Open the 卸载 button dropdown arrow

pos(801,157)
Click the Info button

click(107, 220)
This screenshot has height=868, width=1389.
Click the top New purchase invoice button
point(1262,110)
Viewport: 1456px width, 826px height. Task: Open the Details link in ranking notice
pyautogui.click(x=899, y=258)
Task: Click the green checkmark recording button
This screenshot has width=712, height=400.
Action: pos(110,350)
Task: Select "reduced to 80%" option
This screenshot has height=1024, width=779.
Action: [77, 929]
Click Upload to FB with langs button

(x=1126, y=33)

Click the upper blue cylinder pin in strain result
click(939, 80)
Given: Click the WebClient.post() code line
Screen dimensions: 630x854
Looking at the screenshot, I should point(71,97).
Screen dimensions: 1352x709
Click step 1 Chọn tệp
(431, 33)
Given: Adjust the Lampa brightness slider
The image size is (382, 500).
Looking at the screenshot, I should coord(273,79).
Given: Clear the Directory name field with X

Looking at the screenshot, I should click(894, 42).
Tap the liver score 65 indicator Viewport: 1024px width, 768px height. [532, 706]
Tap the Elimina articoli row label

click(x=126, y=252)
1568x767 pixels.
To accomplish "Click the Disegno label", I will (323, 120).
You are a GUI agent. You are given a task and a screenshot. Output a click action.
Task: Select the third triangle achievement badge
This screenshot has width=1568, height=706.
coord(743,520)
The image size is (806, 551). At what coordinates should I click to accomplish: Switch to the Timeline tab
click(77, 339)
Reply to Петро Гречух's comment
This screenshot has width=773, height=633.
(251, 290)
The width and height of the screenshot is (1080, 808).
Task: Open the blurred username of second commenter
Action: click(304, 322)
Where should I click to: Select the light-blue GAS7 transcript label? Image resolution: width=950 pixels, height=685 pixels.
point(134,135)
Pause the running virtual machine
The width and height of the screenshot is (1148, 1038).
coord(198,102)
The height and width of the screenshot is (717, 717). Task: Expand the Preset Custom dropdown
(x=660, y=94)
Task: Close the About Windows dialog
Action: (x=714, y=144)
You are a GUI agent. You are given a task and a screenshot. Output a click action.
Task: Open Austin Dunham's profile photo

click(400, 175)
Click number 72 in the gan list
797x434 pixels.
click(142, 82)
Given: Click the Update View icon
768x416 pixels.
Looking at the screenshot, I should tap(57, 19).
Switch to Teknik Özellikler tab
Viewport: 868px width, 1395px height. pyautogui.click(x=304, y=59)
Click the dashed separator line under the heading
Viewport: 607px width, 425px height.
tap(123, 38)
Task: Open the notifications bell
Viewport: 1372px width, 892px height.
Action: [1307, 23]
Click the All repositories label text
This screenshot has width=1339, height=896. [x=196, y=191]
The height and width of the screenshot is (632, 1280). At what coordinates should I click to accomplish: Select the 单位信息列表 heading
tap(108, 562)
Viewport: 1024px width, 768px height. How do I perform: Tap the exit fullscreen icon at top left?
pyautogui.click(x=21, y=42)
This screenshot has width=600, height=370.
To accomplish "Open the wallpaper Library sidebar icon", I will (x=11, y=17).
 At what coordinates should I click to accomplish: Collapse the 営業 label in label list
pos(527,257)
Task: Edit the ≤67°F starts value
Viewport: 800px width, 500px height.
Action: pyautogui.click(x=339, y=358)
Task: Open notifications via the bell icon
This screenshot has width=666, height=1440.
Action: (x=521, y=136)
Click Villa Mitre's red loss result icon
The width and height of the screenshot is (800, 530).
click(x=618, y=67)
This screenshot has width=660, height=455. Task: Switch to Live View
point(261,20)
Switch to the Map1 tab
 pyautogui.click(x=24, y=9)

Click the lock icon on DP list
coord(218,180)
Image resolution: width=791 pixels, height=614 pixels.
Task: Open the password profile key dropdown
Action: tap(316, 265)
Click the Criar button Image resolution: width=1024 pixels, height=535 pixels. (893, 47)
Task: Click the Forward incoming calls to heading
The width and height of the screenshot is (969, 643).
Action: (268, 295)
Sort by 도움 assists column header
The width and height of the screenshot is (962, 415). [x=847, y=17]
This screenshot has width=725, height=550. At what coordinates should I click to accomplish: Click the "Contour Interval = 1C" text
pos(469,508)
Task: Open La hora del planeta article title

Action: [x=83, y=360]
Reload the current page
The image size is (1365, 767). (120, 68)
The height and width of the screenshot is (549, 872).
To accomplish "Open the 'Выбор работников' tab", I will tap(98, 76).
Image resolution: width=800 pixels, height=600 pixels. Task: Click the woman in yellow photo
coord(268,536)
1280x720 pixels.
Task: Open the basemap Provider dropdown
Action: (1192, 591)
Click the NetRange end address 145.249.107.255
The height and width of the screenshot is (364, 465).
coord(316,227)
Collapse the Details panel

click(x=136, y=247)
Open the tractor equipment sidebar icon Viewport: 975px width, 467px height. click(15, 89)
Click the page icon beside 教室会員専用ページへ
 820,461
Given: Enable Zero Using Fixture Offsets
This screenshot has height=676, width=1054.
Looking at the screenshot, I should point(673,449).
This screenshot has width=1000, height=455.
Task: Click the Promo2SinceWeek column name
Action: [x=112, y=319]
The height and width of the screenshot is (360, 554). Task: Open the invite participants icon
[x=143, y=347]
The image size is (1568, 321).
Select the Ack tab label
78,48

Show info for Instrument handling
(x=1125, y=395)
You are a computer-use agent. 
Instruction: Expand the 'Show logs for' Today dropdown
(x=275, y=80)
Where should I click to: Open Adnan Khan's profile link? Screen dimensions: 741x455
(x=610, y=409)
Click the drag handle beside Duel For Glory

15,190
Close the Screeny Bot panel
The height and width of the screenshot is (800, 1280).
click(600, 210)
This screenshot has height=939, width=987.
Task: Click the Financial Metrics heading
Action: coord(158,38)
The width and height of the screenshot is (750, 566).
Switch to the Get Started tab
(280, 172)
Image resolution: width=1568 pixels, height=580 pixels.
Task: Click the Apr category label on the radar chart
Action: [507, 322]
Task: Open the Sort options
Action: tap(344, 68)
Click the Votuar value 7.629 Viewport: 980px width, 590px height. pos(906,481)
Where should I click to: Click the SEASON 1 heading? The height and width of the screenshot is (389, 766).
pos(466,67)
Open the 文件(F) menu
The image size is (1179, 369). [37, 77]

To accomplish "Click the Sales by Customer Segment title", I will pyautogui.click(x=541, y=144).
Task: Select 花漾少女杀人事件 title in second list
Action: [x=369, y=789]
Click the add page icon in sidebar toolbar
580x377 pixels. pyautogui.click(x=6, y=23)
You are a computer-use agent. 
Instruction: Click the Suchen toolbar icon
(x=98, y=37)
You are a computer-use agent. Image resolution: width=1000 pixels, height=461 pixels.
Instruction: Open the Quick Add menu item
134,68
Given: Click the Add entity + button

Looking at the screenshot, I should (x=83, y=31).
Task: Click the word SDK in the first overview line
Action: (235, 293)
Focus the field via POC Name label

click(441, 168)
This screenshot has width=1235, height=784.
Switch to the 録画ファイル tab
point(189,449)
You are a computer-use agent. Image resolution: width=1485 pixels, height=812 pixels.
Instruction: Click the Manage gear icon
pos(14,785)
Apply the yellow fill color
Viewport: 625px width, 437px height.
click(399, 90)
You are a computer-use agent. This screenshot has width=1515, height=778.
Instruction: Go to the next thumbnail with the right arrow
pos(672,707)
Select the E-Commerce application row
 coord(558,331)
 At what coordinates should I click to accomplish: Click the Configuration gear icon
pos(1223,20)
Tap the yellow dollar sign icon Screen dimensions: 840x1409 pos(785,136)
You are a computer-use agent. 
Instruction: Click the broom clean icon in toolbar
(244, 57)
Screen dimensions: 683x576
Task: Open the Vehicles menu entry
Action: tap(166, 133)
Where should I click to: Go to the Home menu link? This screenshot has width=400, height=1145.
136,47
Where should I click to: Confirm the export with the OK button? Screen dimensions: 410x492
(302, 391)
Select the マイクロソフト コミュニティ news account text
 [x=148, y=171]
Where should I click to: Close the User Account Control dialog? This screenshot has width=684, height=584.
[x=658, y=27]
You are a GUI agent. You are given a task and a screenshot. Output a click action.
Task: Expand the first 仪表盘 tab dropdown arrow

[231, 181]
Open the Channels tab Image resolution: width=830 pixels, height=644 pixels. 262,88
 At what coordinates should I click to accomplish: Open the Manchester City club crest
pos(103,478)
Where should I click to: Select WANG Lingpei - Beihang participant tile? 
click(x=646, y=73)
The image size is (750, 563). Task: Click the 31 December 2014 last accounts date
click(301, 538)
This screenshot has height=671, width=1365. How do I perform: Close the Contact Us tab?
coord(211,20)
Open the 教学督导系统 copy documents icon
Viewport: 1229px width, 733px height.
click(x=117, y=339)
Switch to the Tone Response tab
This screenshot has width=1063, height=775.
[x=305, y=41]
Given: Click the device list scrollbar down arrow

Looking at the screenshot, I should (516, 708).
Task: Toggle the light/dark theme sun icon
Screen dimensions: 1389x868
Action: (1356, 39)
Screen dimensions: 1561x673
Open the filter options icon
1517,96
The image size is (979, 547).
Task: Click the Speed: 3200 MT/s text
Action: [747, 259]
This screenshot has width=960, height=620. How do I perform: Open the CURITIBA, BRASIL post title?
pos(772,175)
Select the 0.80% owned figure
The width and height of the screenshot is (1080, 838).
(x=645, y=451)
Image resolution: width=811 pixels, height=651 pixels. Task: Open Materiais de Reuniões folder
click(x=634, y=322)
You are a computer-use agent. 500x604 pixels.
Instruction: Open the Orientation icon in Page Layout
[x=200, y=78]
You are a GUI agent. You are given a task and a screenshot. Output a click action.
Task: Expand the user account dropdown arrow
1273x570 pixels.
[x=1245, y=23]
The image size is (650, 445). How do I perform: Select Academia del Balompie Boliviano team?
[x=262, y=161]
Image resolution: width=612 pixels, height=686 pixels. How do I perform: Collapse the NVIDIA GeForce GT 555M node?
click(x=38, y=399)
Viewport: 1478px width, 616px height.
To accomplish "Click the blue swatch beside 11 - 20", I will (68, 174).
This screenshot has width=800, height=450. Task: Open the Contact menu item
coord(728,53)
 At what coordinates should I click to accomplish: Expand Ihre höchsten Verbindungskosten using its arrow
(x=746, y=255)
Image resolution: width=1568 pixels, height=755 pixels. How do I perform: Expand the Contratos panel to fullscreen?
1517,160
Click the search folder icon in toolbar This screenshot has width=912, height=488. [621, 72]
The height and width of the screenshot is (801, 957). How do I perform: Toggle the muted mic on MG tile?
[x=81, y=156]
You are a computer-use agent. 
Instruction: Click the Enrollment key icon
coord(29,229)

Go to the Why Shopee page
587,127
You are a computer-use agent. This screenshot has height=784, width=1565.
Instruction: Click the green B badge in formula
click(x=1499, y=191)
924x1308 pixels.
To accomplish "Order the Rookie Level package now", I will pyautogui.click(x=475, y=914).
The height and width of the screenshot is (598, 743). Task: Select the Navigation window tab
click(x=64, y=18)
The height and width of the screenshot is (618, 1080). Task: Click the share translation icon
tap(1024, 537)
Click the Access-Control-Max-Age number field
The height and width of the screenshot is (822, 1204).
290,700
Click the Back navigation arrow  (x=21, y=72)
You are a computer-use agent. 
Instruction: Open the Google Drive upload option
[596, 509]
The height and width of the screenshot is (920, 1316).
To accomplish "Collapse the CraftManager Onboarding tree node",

TASK REQUIREMENTS:
Reproduce word for word the material above, starting with the line that has "Open the tractor" and stopping after the line that has "Given: Enable Zero Using Fixture Offsets".

FINISHED EXERCISE:
Open the tractor equipment sidebar icon Viewport: 975px width, 467px height. click(15, 89)
Click the page icon beside 教室会員専用ページへ
 820,461
Given: Enable Zero Using Fixture Offsets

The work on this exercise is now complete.